**Task to carry out**: Count every line in the records below that contains the string "computer". Report that number alone.

**Given data**:
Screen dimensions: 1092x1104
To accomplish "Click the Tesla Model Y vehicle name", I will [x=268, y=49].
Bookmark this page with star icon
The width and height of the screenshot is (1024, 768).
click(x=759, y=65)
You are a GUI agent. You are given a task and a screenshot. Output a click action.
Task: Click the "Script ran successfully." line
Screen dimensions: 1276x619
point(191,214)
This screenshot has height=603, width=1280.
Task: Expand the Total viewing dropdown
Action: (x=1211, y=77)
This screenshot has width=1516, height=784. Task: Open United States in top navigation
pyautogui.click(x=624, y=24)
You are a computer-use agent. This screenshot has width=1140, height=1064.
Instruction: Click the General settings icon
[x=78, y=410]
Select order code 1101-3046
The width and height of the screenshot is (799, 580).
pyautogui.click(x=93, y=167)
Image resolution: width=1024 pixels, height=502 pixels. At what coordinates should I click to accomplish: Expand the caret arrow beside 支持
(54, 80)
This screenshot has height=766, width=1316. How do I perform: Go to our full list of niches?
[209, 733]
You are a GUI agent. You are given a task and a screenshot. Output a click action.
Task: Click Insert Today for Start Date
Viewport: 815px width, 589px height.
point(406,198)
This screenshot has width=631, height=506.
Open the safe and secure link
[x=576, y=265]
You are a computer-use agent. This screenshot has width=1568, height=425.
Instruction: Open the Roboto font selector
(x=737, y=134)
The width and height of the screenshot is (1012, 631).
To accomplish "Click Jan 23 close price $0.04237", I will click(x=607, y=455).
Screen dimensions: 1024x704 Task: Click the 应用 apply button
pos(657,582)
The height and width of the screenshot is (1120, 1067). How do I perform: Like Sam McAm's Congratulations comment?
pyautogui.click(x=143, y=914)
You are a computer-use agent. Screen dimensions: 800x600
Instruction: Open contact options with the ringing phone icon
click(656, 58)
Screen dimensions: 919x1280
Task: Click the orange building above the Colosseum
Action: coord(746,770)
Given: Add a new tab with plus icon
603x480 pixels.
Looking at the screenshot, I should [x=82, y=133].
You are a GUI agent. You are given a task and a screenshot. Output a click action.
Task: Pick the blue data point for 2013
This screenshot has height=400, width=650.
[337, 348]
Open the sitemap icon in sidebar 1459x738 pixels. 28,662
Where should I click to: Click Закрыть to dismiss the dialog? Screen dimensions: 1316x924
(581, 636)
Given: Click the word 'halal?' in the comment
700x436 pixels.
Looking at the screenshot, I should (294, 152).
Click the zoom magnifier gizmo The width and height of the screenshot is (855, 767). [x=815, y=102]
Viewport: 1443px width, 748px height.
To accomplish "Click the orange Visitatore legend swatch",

**Result of the task**: 3